Marie broke into a wide triumphant grin. “Candy, honey, get ready for some serious dating fun.”

2

JUSTIN PULLED ON his thermal jacket, thrust his hands into puffy black gloves and stepped into boots that promised to keep his feet warm and dry through whatever winter could offer. So far it had offered a lot. Very generous was winter here in Wisconsin. Not much in common with the last thirty winters of his life spent in San Diego. When he’d announced his plans to move to Milwaukee, his friends all got the same bewildered look in their eyes. Dude, what are you smoking? They’d predicted he’d last through January then come shivering back to sunny California.

So far he was holding strong, but days like this …

He peered through the back window at the outdoor thermometer the previous owners left with the house, which he could barely see. Five-thirty and nearly dark. And this was better than it had been in December, when it had started to get dark an hour earlier.

The temperature registered … eighteen? Sorry, but that wasn’t enough degrees for him. Who was responsible? Who could come to the state and fix it? Shouldn’t spring have started by now? Near the end of January? He was certainly ready.

He braced himself and opened the door, cringing at the blast of air that attacked him as if he were naked. The day before had been miraculously warmer, enough to melt the snow on his roof, which meant that as temperatures dropped again, his gutters became icicle hangers and his driveway a skating rink.

Yes, he had moved here on purpose.

He closed his eyes, briefly picturing palm trees, sunshine—he’d seen the sun maybe ten times during the three months he’d been here—sandy beaches, waves made for surfing.

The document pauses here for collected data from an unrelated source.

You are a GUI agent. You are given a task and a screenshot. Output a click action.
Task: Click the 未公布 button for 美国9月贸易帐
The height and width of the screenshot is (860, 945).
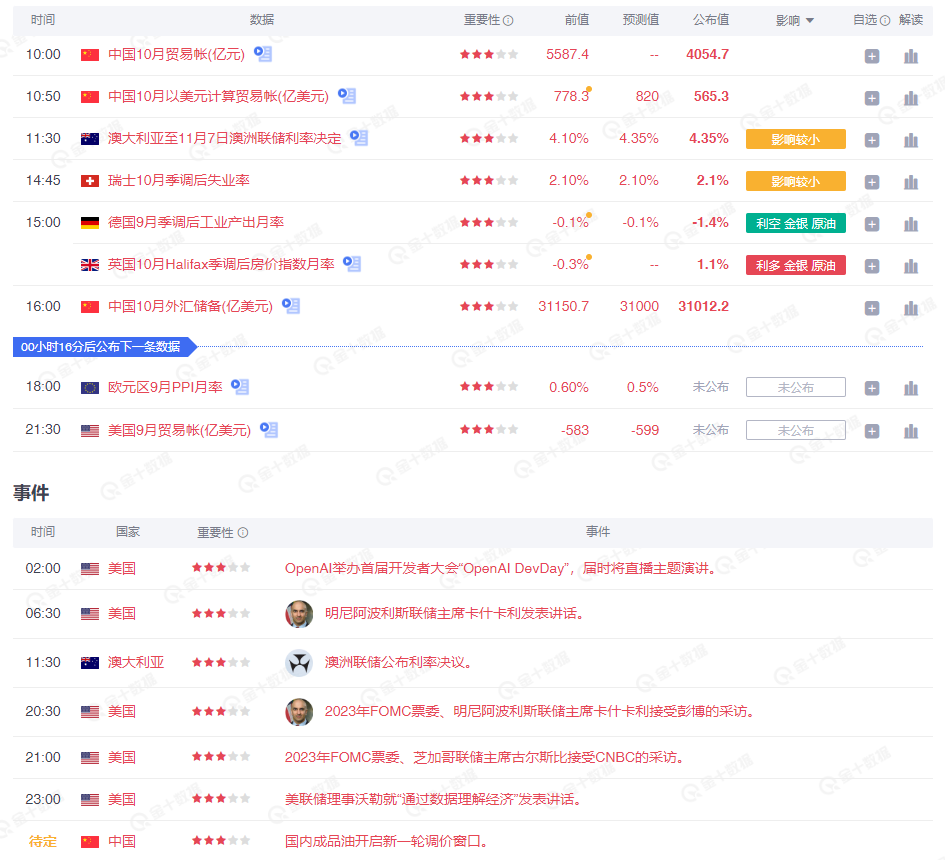(796, 430)
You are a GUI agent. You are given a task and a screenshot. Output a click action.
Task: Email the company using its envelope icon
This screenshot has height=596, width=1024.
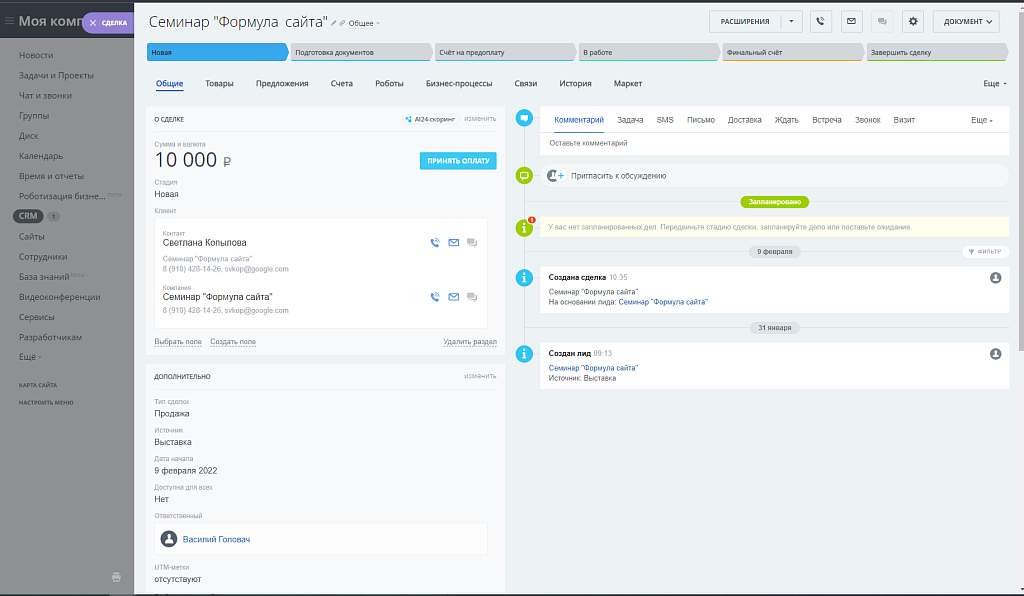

No point torturing himself. He started on the perilous journey toward his garage for a bag of salt, reminding himself that he owned this spacious two-thousand-square-foot house with full basement, instead of the cramped two-bedroom he’d sold in Solana Beach, his hometown on the California coast. Point in Wisconsin’s favor, they were practically giving houses away here. He’d jumped on this one, a typically midwestern brick bungalow on a quiet street in Shorewood, just north of the city of Milwaukee, and made enough profit on the sale of his old house not only to buy the place with cash, but to allow himself time to settle in and write the first book in what could turn out to be a very profitable series with Troy, his closest friend from college.

Justin hadn’t been planning to move, but the coauthoring book deal from Troy and the amount of work they’d need to do together, coupled with the nasty break-up of a relationship, had certainly planted the seed. It wasn’t until his new neighbor, out of the blue, made a very generous offer to purchase his house that Justin started to view the idea seriously. In the end, it almost seemed as if the fates were pointing him here.

The fates clearly had a high tolerance for cold.

He made it to the garage, no falls or bruises, all bones intact, hefted the bag of salt and managed to work out a method of sprinkling and shuffling carefully forward at the same time, ice crackling under the mineral assault. If he was lucky, he could get the car over this and onto the street without smashing into anything. Snow driving and Justin were only just getting acquainted.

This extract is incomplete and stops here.